手を開き、握る。二度ほど繰り返し、花織はそっと静かにジャンプして姿勢を整えた。指を広げ、思い切りパーで布団を叩いてみた。
強い手応えを感じた。
昔の感覚は衰えてはいなかった。
夜、幸夫は珍しく夕食の手伝いを買って出た。
昼間の罪滅ぼしにと名乗りを上げたが、特段手を貸して欲しい事も無く、とりあえず皿洗いを任された。
幸夫が自信満々に洗った皿の数々は、多くが汚れが落ちきっておらず、四角い部屋を丸く掃くが如く丸い皿を四角く洗う様に隅々に汚れが付着していた。
花織はそうなる事を見越しており、ただ「ありがとう」と礼を述べた。そしてエプロンを外しやり切った顔の幸夫の尻を強く叩いた。手応えは完璧だった。
当然幸夫は声を荒げた。突然の事に戸惑うよりは、痛みによる怒りの方が強く表れていた。
しかし花織は全く取り合わずに、皿洗いをやり直し始めた。それを見て更に幸夫は怒りを強くしたが、落ちきれぬ汚れを目の前へ突きつけると、ただ押し黙って二階の書斎へと閉じ籠もってしまうのだった。
花織は手を洗い、そしてお茶を一杯飲んでから、皿洗いを再開した。明日になれば忘れるであろう。花織は僅かな物音が続く書斎への天井に目をやった。
翌日、幸夫は何食わぬ顔で朝食を平らげると、そのまま書斎へと向かい筆をとった。そのまま昼過ぎまで俳句を書き連ね、その中でも自信のある句の頭に印を付けてノートを高く持ち上げた。達成感で満たされたその身体は、老いを重ねても尚輝いていた。
だが、同時に幸夫は何かに蝕まれる様な感覚に身を投じる思いを感じ始めていた。
尻を叩かれなければ俳句が書けぬ、なんとも恥にも似た汚名を与えられた気がして、古の自分からを嫌悪した。
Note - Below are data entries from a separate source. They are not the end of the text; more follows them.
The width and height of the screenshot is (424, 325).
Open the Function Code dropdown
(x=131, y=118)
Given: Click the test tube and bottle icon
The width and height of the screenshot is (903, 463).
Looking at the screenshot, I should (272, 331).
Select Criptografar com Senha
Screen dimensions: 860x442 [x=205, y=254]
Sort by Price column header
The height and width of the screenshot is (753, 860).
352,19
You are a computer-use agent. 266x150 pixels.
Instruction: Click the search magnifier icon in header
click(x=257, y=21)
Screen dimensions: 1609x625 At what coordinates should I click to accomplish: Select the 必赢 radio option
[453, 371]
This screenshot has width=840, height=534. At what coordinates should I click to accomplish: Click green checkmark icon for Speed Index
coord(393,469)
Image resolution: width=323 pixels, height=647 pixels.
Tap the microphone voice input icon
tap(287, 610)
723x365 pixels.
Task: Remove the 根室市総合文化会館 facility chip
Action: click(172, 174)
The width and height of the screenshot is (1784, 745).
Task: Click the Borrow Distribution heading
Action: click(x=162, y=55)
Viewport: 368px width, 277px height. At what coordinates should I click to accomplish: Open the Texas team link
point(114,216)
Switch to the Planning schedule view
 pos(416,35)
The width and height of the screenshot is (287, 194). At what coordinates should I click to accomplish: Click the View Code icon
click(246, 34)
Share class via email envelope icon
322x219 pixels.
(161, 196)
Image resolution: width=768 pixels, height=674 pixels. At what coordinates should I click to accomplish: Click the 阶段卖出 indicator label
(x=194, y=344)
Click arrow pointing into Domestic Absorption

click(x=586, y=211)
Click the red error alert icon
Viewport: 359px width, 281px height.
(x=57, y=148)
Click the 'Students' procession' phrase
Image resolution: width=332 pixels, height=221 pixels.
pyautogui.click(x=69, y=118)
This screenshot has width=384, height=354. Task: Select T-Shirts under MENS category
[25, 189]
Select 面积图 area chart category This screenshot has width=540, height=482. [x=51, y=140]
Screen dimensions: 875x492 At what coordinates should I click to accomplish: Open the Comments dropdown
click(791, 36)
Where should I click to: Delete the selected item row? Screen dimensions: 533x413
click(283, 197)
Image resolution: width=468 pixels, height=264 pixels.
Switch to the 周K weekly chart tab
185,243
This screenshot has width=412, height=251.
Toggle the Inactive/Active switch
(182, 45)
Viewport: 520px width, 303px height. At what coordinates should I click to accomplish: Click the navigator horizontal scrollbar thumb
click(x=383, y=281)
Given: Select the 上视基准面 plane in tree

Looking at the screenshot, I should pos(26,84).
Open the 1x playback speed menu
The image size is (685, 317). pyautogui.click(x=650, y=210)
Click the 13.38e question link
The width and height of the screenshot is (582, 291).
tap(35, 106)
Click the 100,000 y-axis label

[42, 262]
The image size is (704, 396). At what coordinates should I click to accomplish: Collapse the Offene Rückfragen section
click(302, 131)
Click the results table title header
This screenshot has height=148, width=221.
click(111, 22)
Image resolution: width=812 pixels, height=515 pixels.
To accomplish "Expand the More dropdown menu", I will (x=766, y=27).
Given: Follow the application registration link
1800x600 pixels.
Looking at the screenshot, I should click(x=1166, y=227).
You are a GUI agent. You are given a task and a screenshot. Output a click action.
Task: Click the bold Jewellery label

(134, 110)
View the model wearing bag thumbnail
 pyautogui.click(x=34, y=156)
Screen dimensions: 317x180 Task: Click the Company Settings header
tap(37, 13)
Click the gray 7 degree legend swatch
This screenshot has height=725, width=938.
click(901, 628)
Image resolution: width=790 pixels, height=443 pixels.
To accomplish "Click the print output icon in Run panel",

「それではこの度大賞に輝きました長谷部幸夫さんに、俳句を書く時のコツ等をお伺いしたいと思います」
「妻に尻を叩かれる事ですね、物理的に。それ以外にありません」
賞を一つ取るたびに知名度が上がっていった幸夫は、次第に自らの行いを恥じる事を止めていった。
歌人としてどうなのか、そう言った問いが世間から挙がる事もあったが、幸夫はどうどうと言った。
「誰でも良いという訳ではありません。元SM女王の妻だからこそ、です!!」
花織は幸夫のその言葉が嬉しくて、そっと涙を拭った。